Exercise — Take the line with "Mexico 🇲🇽 (209, 2527)" and all lines after it, through the end of the records below, and repeat them exactly.

[Dataset records]
□ □ □

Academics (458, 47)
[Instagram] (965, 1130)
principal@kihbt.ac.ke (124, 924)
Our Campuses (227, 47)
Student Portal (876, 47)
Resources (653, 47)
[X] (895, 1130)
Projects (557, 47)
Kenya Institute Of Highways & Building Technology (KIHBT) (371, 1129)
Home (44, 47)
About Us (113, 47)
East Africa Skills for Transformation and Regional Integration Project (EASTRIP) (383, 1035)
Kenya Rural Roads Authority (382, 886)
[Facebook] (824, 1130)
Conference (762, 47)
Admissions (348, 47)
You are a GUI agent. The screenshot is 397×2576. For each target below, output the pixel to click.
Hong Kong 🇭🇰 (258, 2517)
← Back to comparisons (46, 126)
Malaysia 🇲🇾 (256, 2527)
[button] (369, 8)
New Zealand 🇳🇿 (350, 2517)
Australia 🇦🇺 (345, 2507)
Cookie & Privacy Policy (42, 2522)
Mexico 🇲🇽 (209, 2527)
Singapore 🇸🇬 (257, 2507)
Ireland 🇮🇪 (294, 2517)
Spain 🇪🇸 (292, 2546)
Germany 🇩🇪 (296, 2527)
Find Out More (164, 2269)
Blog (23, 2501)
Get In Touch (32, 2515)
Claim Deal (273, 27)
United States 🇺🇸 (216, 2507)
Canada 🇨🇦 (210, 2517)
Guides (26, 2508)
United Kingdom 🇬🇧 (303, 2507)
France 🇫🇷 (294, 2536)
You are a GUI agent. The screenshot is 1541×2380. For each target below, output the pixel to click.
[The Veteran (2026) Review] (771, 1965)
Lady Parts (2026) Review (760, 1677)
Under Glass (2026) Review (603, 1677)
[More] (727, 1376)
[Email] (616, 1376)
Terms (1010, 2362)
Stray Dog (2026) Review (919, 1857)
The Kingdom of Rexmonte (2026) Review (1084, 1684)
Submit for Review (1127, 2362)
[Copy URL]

□ □ □

Exercise output —
Mexico 🇲🇽 (209, 2527)
Singapore 🇸🇬 (257, 2507)
Ireland 🇮🇪 (294, 2517)
Spain 🇪🇸 (292, 2546)
Germany 🇩🇪 (296, 2527)
Find Out More (164, 2269)
Blog (23, 2501)
Get In Touch (32, 2515)
Claim Deal (273, 27)
United States 🇺🇸 (216, 2507)
Canada 🇨🇦 (210, 2517)
Guides (26, 2508)
United Kingdom 🇬🇧 (303, 2507)
France 🇫🇷 (294, 2536)
You are a GUI agent. The screenshot is 1541×2380. For each target below, output the pixel to click.
[The Veteran (2026) Review] (771, 1965)
Lady Parts (2026) Review (760, 1677)
Under Glass (2026) Review (603, 1677)
[More] (727, 1376)
[Email] (616, 1376)
Terms (1010, 2362)
Stray Dog (2026) Review (919, 1857)
The Kingdom of Rexmonte (2026) Review (1084, 1684)
Submit for Review (1127, 2362)
[Copy URL]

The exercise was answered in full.